» **What is required**: Reproduce the entries verbatim, beginning at the line that contains "Click the dialog" and stopping after the line that contains "coord(417,97)".

═══ Materials provided ═══

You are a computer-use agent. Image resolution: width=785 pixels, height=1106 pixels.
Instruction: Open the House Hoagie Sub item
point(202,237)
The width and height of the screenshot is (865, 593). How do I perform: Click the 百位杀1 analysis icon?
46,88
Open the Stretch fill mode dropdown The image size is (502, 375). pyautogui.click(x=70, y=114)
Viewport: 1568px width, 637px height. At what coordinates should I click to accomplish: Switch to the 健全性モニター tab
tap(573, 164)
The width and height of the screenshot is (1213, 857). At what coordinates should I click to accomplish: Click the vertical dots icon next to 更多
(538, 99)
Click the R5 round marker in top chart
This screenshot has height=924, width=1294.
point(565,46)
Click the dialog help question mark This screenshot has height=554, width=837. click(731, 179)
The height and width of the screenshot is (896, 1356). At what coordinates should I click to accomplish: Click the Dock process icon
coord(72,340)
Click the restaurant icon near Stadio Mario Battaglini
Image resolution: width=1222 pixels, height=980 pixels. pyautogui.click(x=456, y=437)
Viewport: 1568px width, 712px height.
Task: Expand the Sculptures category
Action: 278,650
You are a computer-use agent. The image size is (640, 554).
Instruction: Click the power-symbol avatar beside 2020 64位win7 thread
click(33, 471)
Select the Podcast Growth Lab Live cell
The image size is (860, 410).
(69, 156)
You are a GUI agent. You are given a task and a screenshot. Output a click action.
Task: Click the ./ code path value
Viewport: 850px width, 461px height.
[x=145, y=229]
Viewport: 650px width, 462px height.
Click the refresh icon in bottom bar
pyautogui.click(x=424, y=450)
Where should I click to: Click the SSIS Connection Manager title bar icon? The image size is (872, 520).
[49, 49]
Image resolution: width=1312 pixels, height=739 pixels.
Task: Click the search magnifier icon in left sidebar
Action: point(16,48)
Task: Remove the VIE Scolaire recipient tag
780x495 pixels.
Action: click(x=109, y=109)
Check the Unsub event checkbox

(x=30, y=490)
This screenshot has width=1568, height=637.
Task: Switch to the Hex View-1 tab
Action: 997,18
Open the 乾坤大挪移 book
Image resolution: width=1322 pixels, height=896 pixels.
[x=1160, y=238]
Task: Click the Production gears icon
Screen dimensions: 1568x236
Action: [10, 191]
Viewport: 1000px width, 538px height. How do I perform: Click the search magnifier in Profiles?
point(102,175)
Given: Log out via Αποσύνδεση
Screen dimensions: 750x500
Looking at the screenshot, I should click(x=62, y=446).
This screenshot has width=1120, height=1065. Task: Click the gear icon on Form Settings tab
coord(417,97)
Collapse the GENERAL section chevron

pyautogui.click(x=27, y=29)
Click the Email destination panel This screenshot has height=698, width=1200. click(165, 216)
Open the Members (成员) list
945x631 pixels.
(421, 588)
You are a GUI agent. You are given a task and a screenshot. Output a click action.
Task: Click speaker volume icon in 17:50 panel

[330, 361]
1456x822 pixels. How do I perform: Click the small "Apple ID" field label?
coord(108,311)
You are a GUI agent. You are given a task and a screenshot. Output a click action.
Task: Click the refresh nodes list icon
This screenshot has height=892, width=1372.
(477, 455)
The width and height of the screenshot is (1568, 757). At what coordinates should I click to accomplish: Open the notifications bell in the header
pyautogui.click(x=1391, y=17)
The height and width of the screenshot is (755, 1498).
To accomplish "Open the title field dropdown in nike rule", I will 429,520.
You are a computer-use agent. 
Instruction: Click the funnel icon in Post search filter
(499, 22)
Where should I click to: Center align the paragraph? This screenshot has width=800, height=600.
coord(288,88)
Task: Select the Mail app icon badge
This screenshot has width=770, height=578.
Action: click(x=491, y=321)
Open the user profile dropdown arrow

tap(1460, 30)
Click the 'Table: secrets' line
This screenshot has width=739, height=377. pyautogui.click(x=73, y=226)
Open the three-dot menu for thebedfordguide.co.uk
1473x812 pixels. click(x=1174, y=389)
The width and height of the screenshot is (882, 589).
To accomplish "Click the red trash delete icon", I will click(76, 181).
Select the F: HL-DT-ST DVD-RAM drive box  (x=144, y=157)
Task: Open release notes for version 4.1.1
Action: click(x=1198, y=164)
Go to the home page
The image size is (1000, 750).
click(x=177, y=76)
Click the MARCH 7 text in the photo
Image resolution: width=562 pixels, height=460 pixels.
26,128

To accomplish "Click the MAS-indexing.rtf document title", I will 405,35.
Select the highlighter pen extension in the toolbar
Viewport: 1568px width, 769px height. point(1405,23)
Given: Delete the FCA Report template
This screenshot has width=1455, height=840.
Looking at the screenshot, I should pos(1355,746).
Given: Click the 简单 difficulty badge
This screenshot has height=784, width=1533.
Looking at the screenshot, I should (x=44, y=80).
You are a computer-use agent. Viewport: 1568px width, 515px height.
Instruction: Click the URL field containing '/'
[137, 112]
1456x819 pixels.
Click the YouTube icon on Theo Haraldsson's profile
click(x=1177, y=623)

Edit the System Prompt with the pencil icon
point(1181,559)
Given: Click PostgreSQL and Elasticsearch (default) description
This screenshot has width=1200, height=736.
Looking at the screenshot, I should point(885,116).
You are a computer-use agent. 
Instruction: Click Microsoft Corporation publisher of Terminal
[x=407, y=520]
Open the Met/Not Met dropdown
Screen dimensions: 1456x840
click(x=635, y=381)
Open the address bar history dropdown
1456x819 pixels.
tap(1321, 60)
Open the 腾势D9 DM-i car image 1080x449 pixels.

═══

» **Exercise response**:
Click the dialog help question mark This screenshot has height=554, width=837. click(731, 179)
The height and width of the screenshot is (896, 1356). At what coordinates should I click to accomplish: Click the Dock process icon
coord(72,340)
Click the restaurant icon near Stadio Mario Battaglini
Image resolution: width=1222 pixels, height=980 pixels. pyautogui.click(x=456, y=437)
Viewport: 1568px width, 712px height.
Task: Expand the Sculptures category
Action: 278,650
You are a computer-use agent. The image size is (640, 554).
Instruction: Click the power-symbol avatar beside 2020 64位win7 thread
click(33, 471)
Select the Podcast Growth Lab Live cell
The image size is (860, 410).
(69, 156)
You are a GUI agent. You are given a task and a screenshot. Output a click action.
Task: Click the ./ code path value
Viewport: 850px width, 461px height.
[x=145, y=229]
Viewport: 650px width, 462px height.
Click the refresh icon in bottom bar
pyautogui.click(x=424, y=450)
Where should I click to: Click the SSIS Connection Manager title bar icon? The image size is (872, 520).
[49, 49]
Image resolution: width=1312 pixels, height=739 pixels.
Task: Click the search magnifier icon in left sidebar
Action: point(16,48)
Task: Remove the VIE Scolaire recipient tag
780x495 pixels.
Action: click(x=109, y=109)
Check the Unsub event checkbox

(x=30, y=490)
This screenshot has width=1568, height=637.
Task: Switch to the Hex View-1 tab
Action: 997,18
Open the 乾坤大挪移 book
Image resolution: width=1322 pixels, height=896 pixels.
[x=1160, y=238]
Task: Click the Production gears icon
Screen dimensions: 1568x236
Action: [10, 191]
Viewport: 1000px width, 538px height. How do I perform: Click the search magnifier in Profiles?
point(102,175)
Given: Log out via Αποσύνδεση
Screen dimensions: 750x500
Looking at the screenshot, I should click(x=62, y=446).
This screenshot has width=1120, height=1065. Task: Click the gear icon on Form Settings tab
coord(417,97)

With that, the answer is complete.